▸ **Problem to work on**:
Repeat only the stretch of lines below that runs from the line with "Given: Select the" through the line with "Image resolution: width=2324", unaltered.

▸ **Data extracts**:

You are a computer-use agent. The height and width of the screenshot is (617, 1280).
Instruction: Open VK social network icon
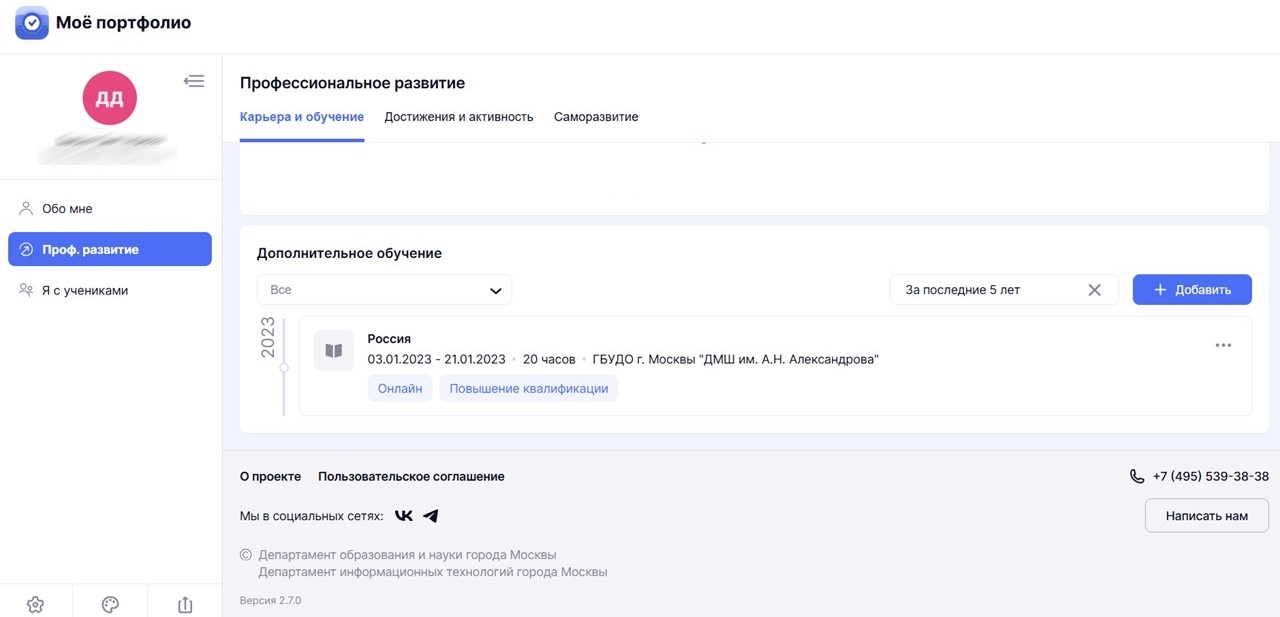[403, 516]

---

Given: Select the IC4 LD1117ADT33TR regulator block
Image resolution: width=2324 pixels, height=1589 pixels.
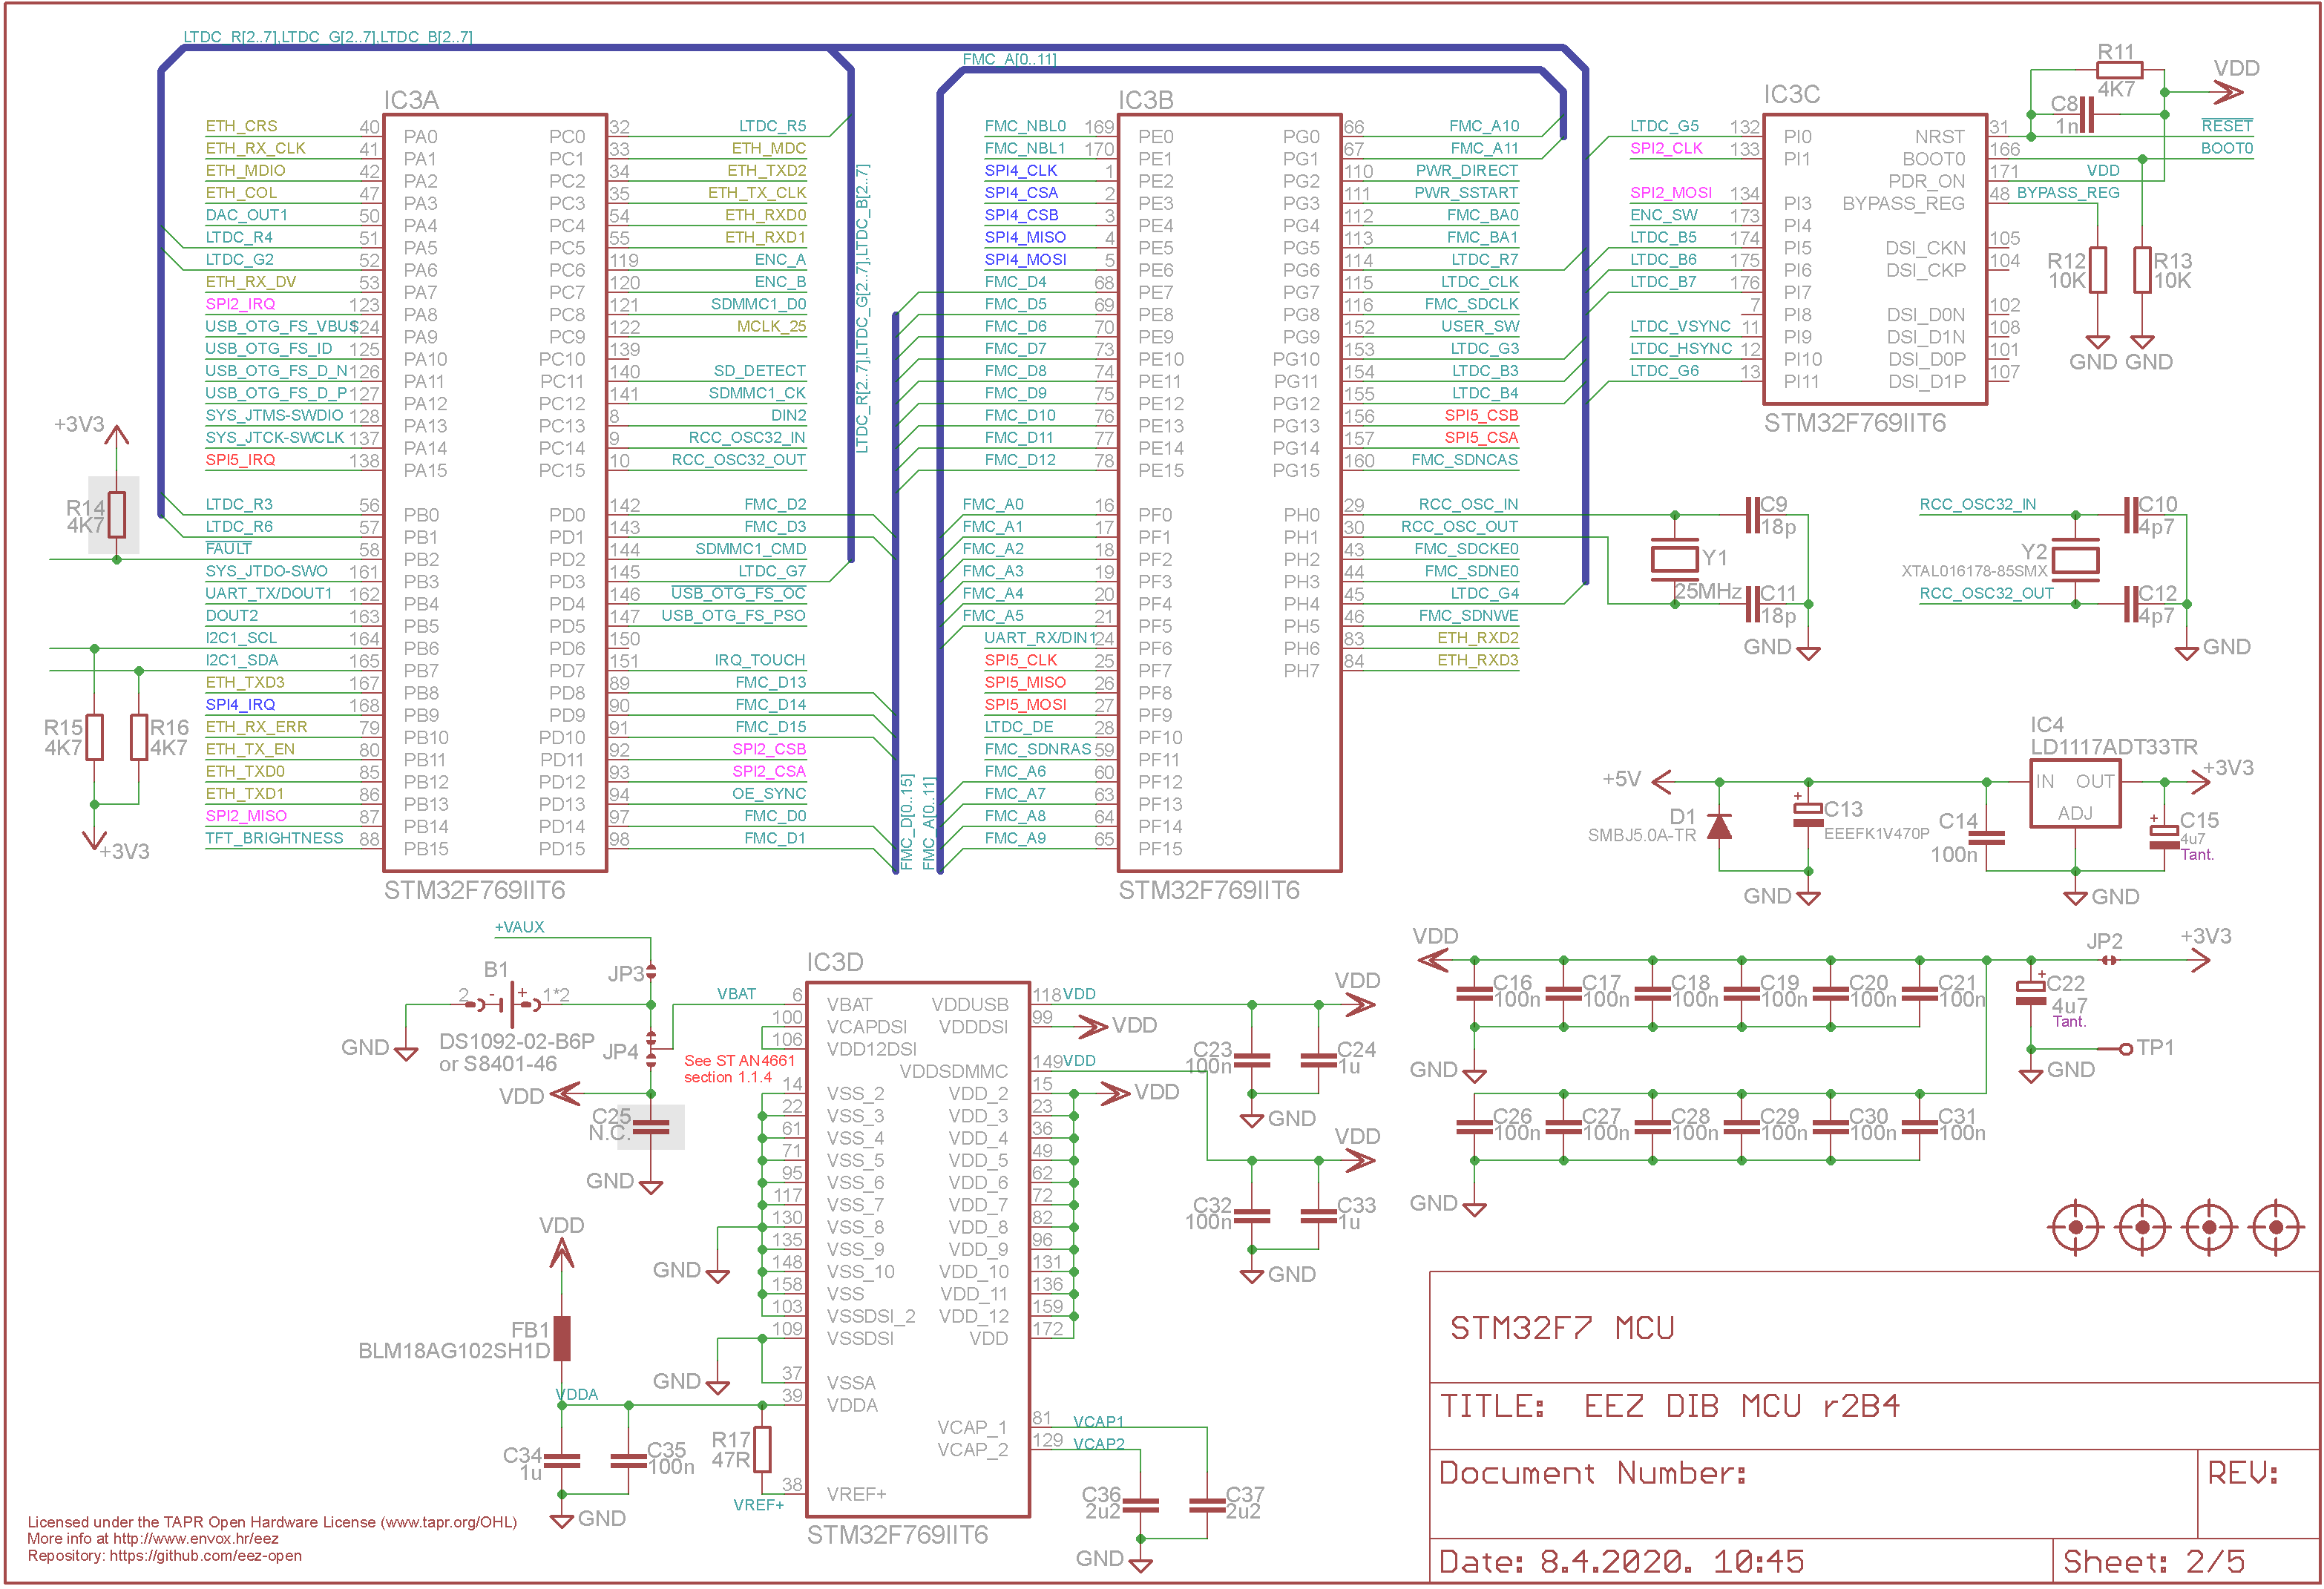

▸ **Task output**:
Given: Select the IC4 LD1117ADT33TR regulator block
Image resolution: width=2324 pixels, height=1589 pixels.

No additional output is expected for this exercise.